TO DO –
Return every line from the records below in which the word "Given" is found.

[Recorded data]
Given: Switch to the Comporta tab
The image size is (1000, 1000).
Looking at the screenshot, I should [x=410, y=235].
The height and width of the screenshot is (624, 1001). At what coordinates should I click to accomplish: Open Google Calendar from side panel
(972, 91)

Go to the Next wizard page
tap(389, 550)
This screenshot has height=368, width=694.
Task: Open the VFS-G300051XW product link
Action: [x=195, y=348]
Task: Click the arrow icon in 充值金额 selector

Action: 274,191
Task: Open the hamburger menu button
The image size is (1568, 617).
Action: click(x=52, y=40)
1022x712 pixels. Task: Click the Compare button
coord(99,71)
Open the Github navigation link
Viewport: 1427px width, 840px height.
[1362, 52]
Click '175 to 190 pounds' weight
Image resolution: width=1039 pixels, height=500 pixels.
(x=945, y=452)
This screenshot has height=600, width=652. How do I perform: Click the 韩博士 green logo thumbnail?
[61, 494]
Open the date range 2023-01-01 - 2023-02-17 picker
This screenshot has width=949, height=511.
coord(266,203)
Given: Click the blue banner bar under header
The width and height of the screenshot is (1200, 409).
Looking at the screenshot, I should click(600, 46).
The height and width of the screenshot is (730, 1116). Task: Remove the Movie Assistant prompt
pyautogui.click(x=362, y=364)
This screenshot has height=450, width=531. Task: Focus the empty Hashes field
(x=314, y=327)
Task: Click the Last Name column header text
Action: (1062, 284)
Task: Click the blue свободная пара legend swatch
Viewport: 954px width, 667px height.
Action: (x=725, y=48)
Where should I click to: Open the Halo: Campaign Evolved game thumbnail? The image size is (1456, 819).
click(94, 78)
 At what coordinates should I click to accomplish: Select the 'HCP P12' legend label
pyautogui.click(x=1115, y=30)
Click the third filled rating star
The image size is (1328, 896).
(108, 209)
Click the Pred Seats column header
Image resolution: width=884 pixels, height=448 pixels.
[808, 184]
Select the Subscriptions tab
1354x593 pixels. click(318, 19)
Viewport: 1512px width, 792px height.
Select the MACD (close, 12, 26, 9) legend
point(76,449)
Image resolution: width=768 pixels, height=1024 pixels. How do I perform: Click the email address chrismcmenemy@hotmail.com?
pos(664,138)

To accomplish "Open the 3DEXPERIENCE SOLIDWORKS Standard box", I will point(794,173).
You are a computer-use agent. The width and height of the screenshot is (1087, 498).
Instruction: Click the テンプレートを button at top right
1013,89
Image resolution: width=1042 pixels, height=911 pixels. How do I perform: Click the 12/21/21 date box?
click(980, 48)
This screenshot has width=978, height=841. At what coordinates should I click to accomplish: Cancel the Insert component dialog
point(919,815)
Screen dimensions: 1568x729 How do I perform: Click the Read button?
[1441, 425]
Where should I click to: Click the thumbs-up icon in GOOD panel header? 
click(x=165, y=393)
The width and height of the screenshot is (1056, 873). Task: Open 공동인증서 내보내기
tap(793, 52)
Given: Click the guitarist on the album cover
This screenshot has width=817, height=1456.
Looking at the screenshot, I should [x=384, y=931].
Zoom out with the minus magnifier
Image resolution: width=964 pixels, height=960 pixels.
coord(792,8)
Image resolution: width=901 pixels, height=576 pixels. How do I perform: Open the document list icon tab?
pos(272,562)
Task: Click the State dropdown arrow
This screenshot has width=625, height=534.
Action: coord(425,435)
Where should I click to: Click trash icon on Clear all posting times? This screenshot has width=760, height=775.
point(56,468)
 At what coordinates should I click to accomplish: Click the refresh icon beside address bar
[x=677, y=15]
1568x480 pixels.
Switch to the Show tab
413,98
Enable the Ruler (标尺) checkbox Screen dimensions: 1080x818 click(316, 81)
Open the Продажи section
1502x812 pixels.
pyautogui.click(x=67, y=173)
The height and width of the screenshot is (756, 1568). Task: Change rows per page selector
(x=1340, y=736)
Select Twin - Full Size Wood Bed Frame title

PROBLEM SOLUTION –
Given: Switch to the Comporta tab
Given: Click the blue banner bar under header
Given: Click the guitarist on the album cover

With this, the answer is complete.